Tutto ciò lo ho auspicato anche in considerazione del fatto che il Decreto Sud prevede la possibilità di istituire due ZES per la Calabria, e che già per il Molise il Governo nazionale ha " escogitato" i rimedi per consentire a quella regione di avere una Zes nonostante l'assenza di un'area portuale con i requisiti stabiliti dal Regolamento Comunitario.

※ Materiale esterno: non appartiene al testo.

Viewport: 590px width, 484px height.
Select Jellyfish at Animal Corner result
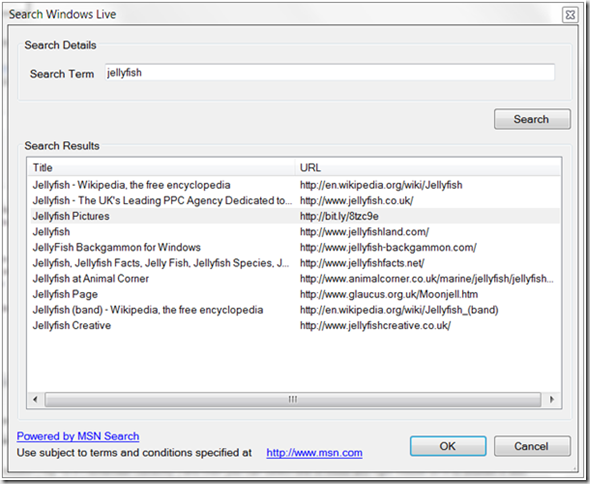pyautogui.click(x=294, y=279)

Ne' deve essere considerata peregrina la possibilità di ampliare i confini geografici e funzionali della ZES di Gioia Tauro al solo territorio lametino, già dotato di aereoporto, stazione ferroviaria, autostrada e un importantissima realtà nel campo agroalimentare. Debbo, altresì, sottolineare come i partecipanti alla riunione avessero ( prima del mio intervento ) auspicato la formazione di un tavolo presso la "Cittadella", riconoscendo il ruolo che solo la Regione Calabria può esercitare nei confronti del Governo centrale nonché le difficoltà scaturenti dalla normativa vigente. E'sulla scorta di questa "nuova" impostazione e di questa auspicata collaborazione matura, ben distante dalla canea di dichiarazioni spot degli ultimi giorni, che ho assunto l'impegno di formare un tavolo partecipato e presieduto dal Presidente Oliverio.